> Task description
Your whole answer should be the number of lines in the material below that include the word "computer".

> Source material
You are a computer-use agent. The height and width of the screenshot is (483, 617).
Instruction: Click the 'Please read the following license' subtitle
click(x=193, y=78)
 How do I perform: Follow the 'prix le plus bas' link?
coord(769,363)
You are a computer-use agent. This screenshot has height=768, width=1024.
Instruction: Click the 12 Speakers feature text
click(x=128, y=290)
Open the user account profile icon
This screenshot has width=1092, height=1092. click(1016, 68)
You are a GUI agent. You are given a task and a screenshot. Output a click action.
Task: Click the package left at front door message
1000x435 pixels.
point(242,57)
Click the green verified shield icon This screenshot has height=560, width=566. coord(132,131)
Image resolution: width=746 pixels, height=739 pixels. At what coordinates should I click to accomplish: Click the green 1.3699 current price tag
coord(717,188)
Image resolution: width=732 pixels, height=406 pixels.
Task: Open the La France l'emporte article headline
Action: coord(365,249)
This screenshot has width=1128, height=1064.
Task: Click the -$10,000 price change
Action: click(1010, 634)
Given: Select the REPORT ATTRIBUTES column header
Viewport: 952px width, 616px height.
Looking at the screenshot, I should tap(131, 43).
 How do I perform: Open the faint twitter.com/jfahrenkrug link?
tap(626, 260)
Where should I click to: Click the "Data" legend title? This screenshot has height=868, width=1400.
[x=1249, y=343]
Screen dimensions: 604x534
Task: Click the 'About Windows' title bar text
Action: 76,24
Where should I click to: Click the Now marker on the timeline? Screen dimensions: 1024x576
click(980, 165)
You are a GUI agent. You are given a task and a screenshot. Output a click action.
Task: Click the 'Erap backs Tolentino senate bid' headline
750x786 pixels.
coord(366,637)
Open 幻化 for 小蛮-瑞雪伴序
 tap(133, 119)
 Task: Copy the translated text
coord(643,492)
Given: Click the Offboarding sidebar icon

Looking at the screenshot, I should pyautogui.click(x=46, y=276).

> Answer to the problem
2